— START EXCERPTED RECORDS —

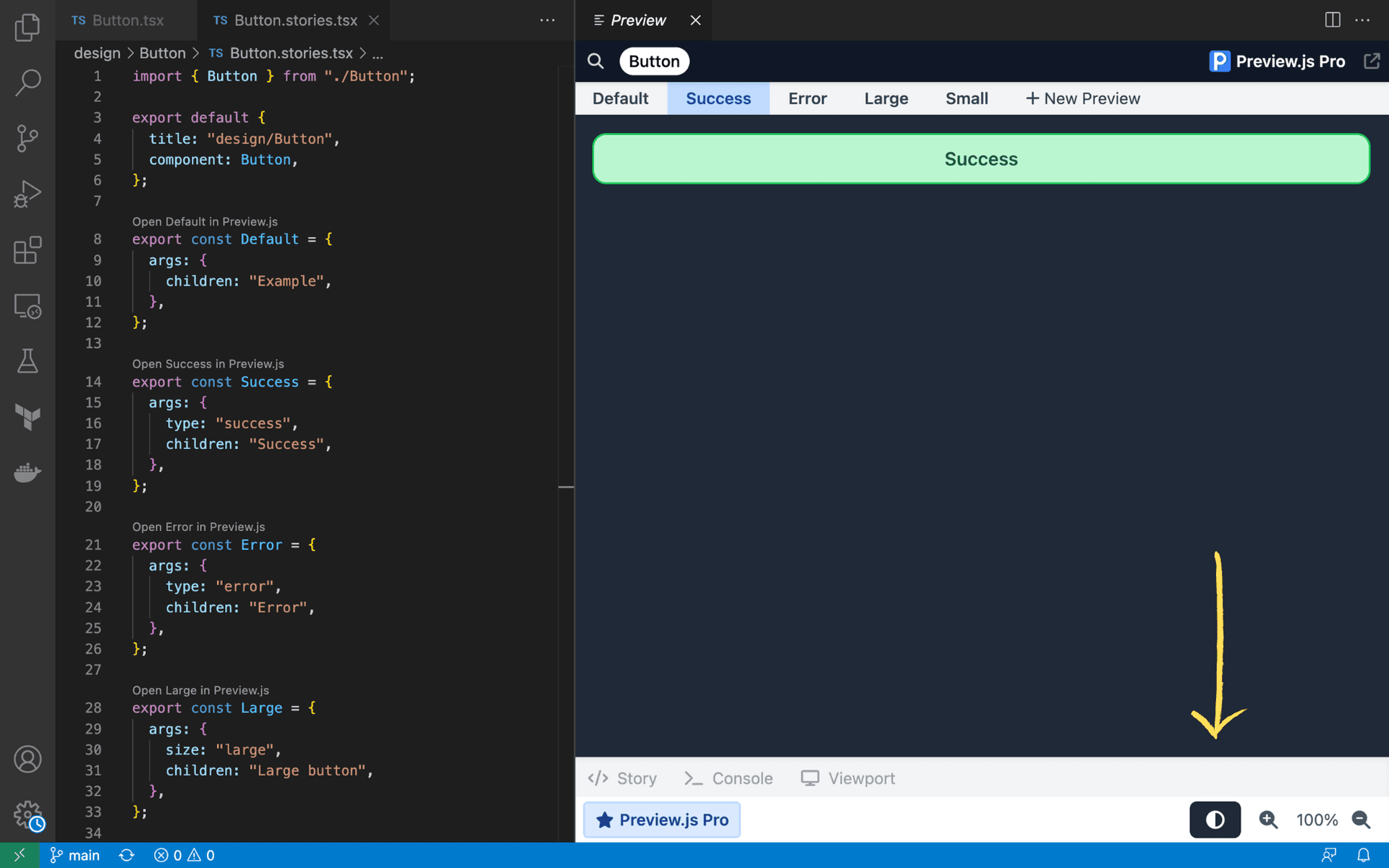Click the Search icon in Preview panel
1389x868 pixels.
pyautogui.click(x=596, y=61)
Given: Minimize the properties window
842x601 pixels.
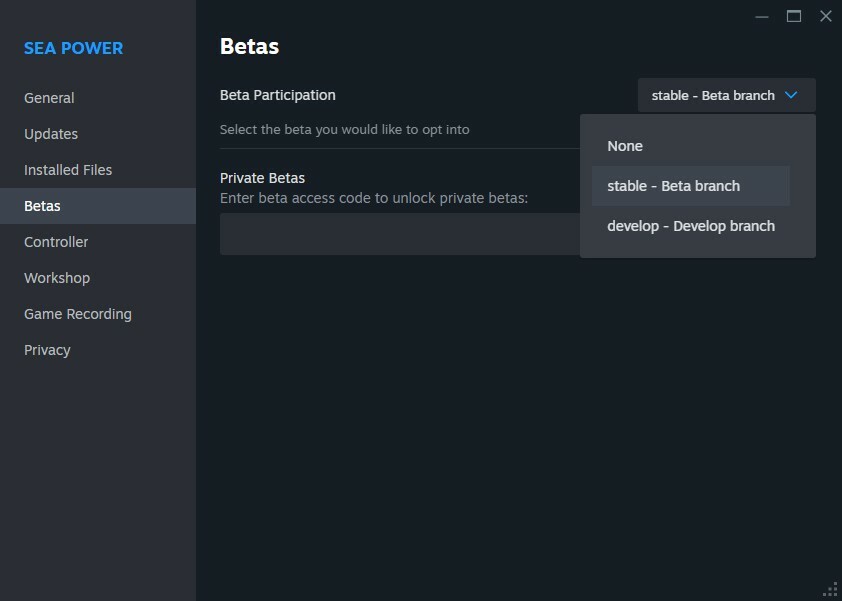Looking at the screenshot, I should 762,16.
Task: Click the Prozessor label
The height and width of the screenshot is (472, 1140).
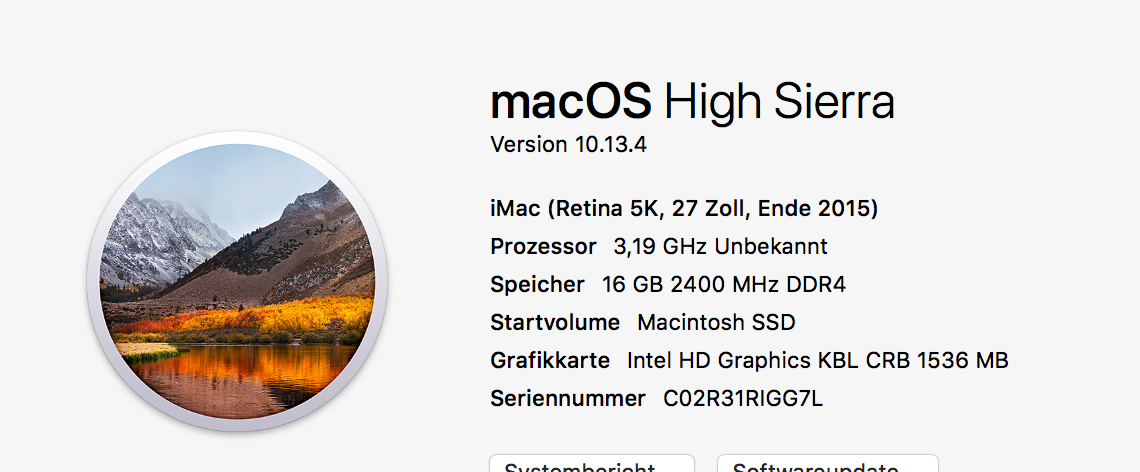Action: 543,246
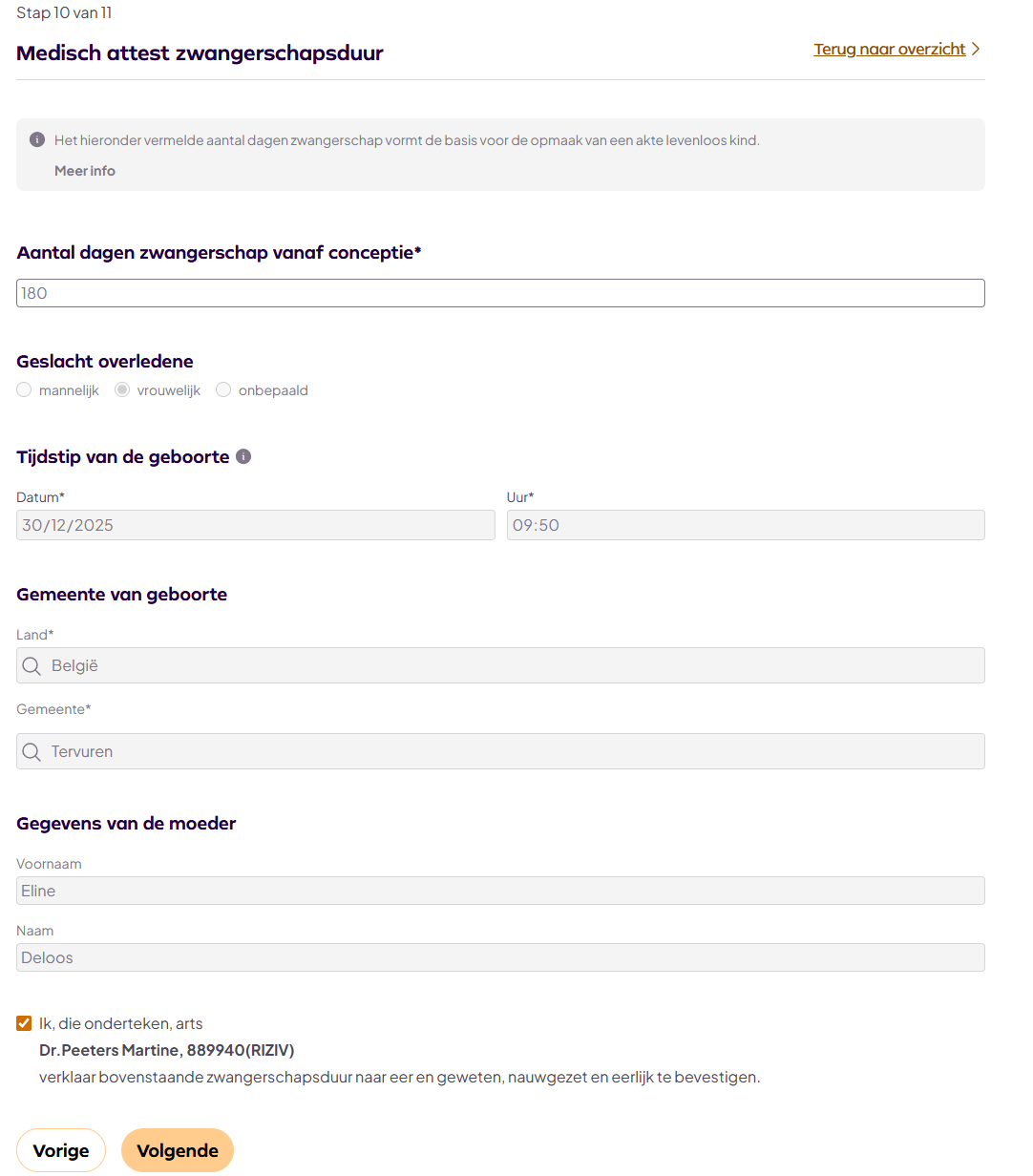
Task: Toggle the doctor declaration checkbox
Action: 24,1023
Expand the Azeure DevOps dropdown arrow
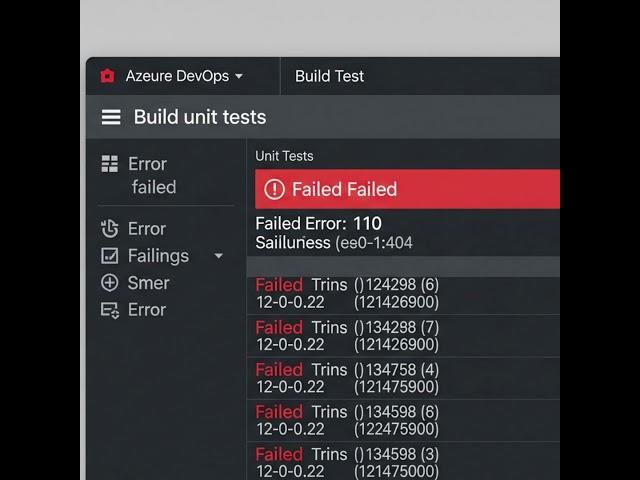The image size is (640, 480). click(x=239, y=77)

— END EXCERPTED RECORDS —

**SET EXERCISE:** Format the lines of the records above as a JSON list of strings, one string per line and no strings for blank lines, leaving the pictures out.

**OUTPUT OF THE TASK:**
[
  "Click the Search icon in Preview panel",
  "1389x868 pixels.",
  "pyautogui.click(x=596, y=61)",
  "Given: Minimize the properties window",
  "842x601 pixels.",
  "Looking at the screenshot, I should 762,16.",
  "Task: Click the Prozessor label",
  "The height and width of the screenshot is (472, 1140).",
  "Action: 543,246",
  "Task: Toggle the doctor declaration checkbox",
  "Action: 24,1023",
  "Expand the Azeure DevOps dropdown arrow",
  "The image size is (640, 480). click(x=239, y=77)"
]